===== RECORD EXTRACTS =====
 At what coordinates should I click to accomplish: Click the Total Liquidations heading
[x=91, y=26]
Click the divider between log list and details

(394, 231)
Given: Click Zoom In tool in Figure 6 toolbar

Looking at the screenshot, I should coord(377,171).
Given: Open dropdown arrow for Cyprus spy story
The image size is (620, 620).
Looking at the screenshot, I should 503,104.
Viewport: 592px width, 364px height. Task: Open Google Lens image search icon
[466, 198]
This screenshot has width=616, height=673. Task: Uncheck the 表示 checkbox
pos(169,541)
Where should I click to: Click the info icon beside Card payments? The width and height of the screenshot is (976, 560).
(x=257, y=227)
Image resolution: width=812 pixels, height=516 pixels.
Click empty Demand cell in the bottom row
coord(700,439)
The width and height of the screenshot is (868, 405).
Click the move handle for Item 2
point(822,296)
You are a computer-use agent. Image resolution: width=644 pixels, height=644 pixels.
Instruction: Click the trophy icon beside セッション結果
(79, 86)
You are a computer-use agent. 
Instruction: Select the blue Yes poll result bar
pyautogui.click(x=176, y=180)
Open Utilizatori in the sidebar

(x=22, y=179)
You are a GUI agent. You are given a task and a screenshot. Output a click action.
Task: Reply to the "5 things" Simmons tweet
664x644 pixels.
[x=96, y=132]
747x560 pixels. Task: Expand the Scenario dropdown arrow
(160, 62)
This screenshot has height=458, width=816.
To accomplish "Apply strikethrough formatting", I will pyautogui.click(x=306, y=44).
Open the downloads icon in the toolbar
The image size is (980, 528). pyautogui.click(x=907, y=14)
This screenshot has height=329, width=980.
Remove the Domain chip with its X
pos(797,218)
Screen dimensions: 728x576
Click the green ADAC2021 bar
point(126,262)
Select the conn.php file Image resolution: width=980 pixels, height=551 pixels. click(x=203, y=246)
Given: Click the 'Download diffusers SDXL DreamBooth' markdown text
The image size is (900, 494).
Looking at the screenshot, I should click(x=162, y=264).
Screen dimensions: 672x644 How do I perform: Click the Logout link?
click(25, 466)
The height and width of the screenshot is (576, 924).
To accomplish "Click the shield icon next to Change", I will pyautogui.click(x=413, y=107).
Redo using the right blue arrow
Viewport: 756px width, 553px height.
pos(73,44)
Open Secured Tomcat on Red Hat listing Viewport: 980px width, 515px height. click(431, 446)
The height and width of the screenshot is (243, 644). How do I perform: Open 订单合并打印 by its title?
=====
WHAT TO WORK ON>
Take the stretch of lines above from the one containing "664x644 pixels." through the one containing "This screenshot has height=329, width=980." and repeat it exactly, adding no other line.

YOUR SOLUTION>
664x644 pixels.
[x=96, y=132]
747x560 pixels. Task: Expand the Scenario dropdown arrow
(160, 62)
This screenshot has height=458, width=816.
To accomplish "Apply strikethrough formatting", I will pyautogui.click(x=306, y=44).
Open the downloads icon in the toolbar
The image size is (980, 528). pyautogui.click(x=907, y=14)
This screenshot has height=329, width=980.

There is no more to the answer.